Animals, in general, have the tendency to use what they have learned from previous mistakes for the future. A monkey may not eat a bitter tasting leaf after trying it for the first time and realizing its undesirable characteristics. The same is true for humans. We grow from what we understand are mistakes, and then we try to prevent that mistake from ever happening again. But what does this have to do with the tender age of six, and why do we learn everything by that time?

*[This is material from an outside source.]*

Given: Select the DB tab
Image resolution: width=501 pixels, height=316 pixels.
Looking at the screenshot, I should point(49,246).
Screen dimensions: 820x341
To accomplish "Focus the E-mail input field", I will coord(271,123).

Well, for one, we learn to walk. Walking not only takes great physical skill, but it also takes great mental skill. Our brains work in complex ways to make stepping a calculated process; we learn not to topple over and how to balance our body weight so we can get to where we want to go. In many ways, walking is the first step, no pun intended, in decision making. As we grow older, and the problems we face are no longer with whom we share our 64 crayon box with the special pencil sharpener, and instead involve all that gross teenager and adult stuff we see in movies, we start to weigh our choices. Just like how we walk, we have to balance our weight in one want versus another want. For instance, you may find that you ask yourself whether you want to focus strictly on your academics or on that super-amazing band you practice with in your parents' garage. Maybe you want to save money for a car when you get your license instead of for those really cute shoes at the mall. We weigh our choices just as we walk; slow at first, analyzing what each result will yield in our benefit, and then fast, when speeding to reach mommy and daddy when we're three is like speeding to graduate high school.

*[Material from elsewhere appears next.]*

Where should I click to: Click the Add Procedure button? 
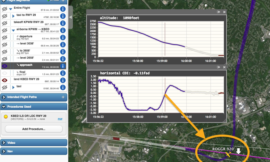[x=34, y=129]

We also learn how to communicate. Before any words are remotely comprehensible in our brains, we use our hands, our faces, our eyebrows, our mouths, our feet, our laughs, and our cries to tell others what we want and when we want it. Studies have proven that the easiest time for a person to learn a language is within their first six years of life. Europeans have already begun to realize the importance of this; they start teaching English to their students as early as kindergarten. But what is the importance of communication? If everything was as easy as crying to get what we want like what happened when we were babies, then why don't we do it now? It is not the actual type of communication that is important to learn in the first six years. It is how that communication allows us to form relationships with those we care about. Crazy concept, huh? A baby uses his hands to reach for a bottle or rattle. A teenager uses his hands to reach for a saxophone or a paintbrush. We communicate through our movements. If we raise an eyebrow at our friends behind our backs, then we are communicating a sense of arrogance. If we happily clap for those we support, even when they don't know that we are, then that shows that we are in awe and overjoyed.

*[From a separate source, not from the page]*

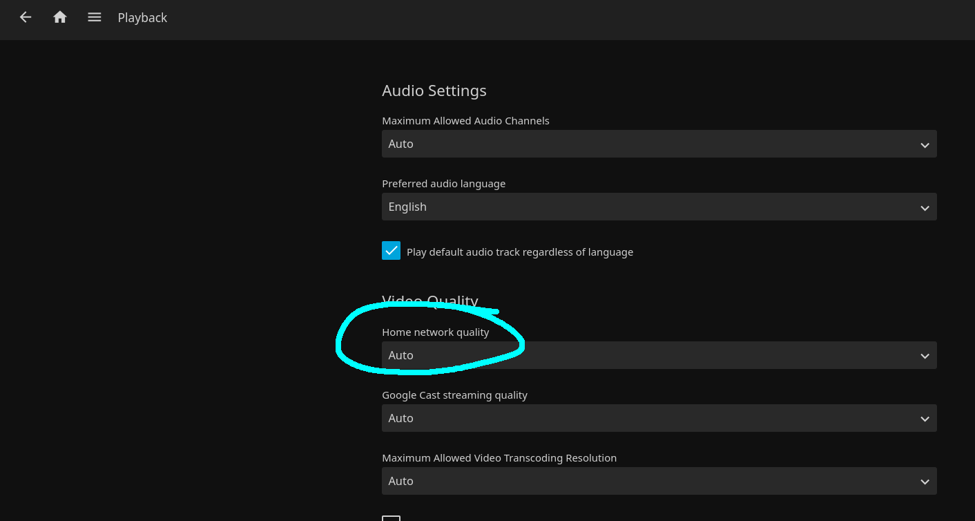Click the chevron on Video Transcoding Resolution
This screenshot has width=975, height=521.
tap(925, 482)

And finally, by the age of six, we learn how to love. And I don't mean love in the sense that we look at Tom Hiddleston or Bradley Cooper or every member of One Direction and instantly want to know their life story and define that as love. I mean the love that involves caring about our family, our friends, and whomever we meet from those years and onward. The love that a baby shows by caressing its mothers face when it's ready for bed. The love that that the three year old shows for the animals the first time she visits the show. The love that the 6-year-old shows for her future dream of becoming a doctor. An activist. A teacher. A painter. A dreamer. That passion, that drive... that all stems from what we learn and from whom we learn in our first six years. If we are surrounded by love, then we will know love. Unfortunately, the opposite can happen. But because of the wealth of happiness that usually surrounds you in your tender toddler years, then you can bet that you know everything you need to from that first important period. No AP test, SAT, entrance exam, college essay, boyfriend, teacher, high school friend, or book can tell you anything that you don't already know about yourself from your first six years. Because in that time, you know how to step towards your goal. You know how to communicate, no matter how minimal or how simple that communication is. And you know how to love. And those, my friends, are the most important lessons of all.